Performance Benchmarks

PrefGraph uses a Rust engine (rpt-core) for batch choice analysis. It combines Rayon parallelism with graph algorithms and HiGHS linear programming, streaming users in chunks to keep memory bounded.

Rust vs Python engine throughput comparison

Scalability and Throughput

Throughput scales roughly linearly with core count since each user is independent. On a 10-12 core CPU, GARP-only processing reaches about 49k users/sec. Adding CCEI yields about 2.4k/sec. The full suite (GARP, CCEI, MPI, HARP) sustains about 2.0k/sec.

Throughput characteristics across user cohorts

Per-user latency is about 20 microseconds for GARP-only, 420 microseconds for GARP+CCEI, and 500 microseconds for the full four-metric suite. These figures vary with core count and clock speed.

Throughput by Metric Configuration (T=20-100, K=5)
Metrics	Throughput (users/sec)	Latency (per user)
GARP Only (O(T²))	~49,000	20 μs
GARP + CCEI	~2,400	420 μs
Comprehensive (GARP, CCEI, MPI, HARP)	~2,000	500 μs

Computational Complexity by Metric

Throughput varies by algorithm complexity. See Algorithms for details.

Per-user computational cost by metric and observation count (T)

Memory Management and Streaming

The engine maintains a flat memory profile by streaming users in fixed-size chunks. By default, batches of 50k users are processed, and intermediate buffers are released between batches, so peak memory depends on chunk size rather than total population.

Memory consumption under streaming conditions

At the default chunk size, peak memory is 100-200 MB. Million-user runs work on a laptop. Adjust chunk size to trade memory for throughput.

Large-Scale Benchmarks

For budgets with T=20–100 and K=5, GARP alone completes 10k, 100k, and 1M users in roughly 0.1s, 2.0s, and ~20s. Adding CCEI yields about 4.2s, 39.5s, and ~6.6 minutes. Running the full suite (GARP, CCEI, MPI, HARP) takes around 6.8s, 67.1s, and ~11 minutes for the same scales.
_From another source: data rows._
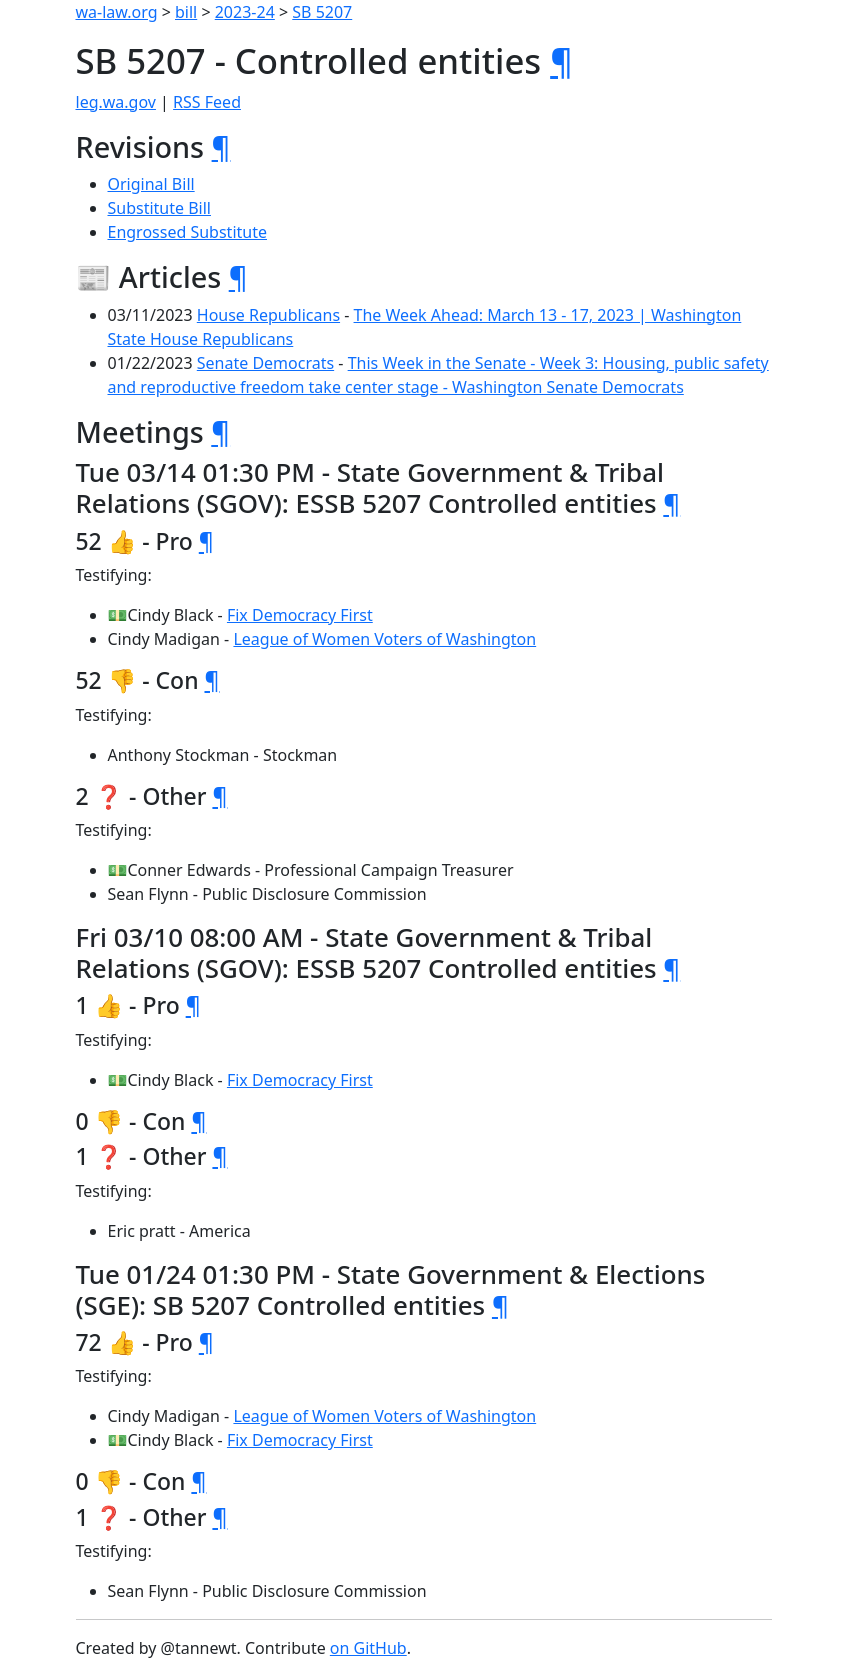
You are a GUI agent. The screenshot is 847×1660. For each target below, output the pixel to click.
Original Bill (151, 184)
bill (186, 12)
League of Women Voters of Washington (384, 639)
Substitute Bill (160, 208)
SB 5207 (322, 12)
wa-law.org (117, 12)
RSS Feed (207, 102)
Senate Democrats (265, 363)
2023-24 (245, 12)
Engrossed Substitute (188, 232)
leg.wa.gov (116, 102)
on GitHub (368, 1648)
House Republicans (268, 315)
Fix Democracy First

On discrete menus (50 items, 20–100 sessions), the SARP+WARP+HM bundle completes ~0.3s at 10k users, ~5.2s at 100k, and ~85.6s at 1M. Measured on Apple M-series hardware. Timings scale with core count.

Budget — Large-Scale
Configuration	10K users	100K users	1M users
GARP (O(T²))	0.1s	2.0s	~20s
GARP + CCEI	4.2s	39.5s	~6.6 min
Comprehensive Suite	6.8s	67.1s	~11 min

Menu — Large-Scale
Configuration	10K users	100K users	1M users
SARP + WARP + HM	0.3s	5.2s	85.6s

End-to-End from Disk

The benchmarks above measure in-memory scoring. Below is the full disk-to-scores pipeline on 100,000 synthetic consumers (T=15, K=5, full 5-metric suite).

Budget: 100K Users, 5 Metrics (GARP, CCEI, MPI, HARP, HM)
Pipeline	Read	Transform	Score	Total	File Size
CSV + Polars	63 ms	18.0 s	1m 32s	1m 50s	281 MB
Parquet + Polars	68 ms	14.1 s	1m 43s	1m 57s	110 MB
Parquet (streaming)	—	—	—	1m 45s	110 MB

Menu: 1,000 Users (SARP + WARP + HM, 50 items)
Pipeline	Total
In-memory	131 ms
CSV + reconstruct	200 ms

File I/O adds under 70 ms for 280 MB. The Rust scoring step dominates wall time for anything beyond GARP-only. Parquet streaming via engine.analyze_parquet() skips the Python transformation step and reaches about 950 users/sec for the full suite. Parquet with zstd is 2.6x smaller than CSV.

Complexity Summary

GARP runs in O(T²), CCEI in O(T² log T), MPI and HARP in O(T³). Houtman-Maks uses greedy FVS with exact ILP for small T. Utility recovery and VEI each solve LPs at O(T²) scale.

Complexity Summary
Algorithm	Complexity	Implementation Notes
GARP	O(T²)	SCC-based arc-scan; avoids O(T³) transitive closure.
CCEI (AEI)	O(T² log T)	Iterative binary search over T² potential efficiency ratios.
MPI	O(T³)	Karp’s maximum-mean-weight cycle algorithm.
HARP	O(T³)	Max-product path calculation via modified Floyd-Warshall.
Houtman-Maks	O(T²) / ILP	Greedy FVS (approximate); ILP via HiGHS for exact solutions (T ≤ 200).
Utility Recovery	O(T²)	Linear programming with 2T variables and T(T-1) constraints.
VEI	O(T²)	Observation-specific efficiency via constrained optimization.

Hardware Configuration

All results are from an Apple M-series machine (11 cores). On a 64-core server, throughput is roughly 5x higher.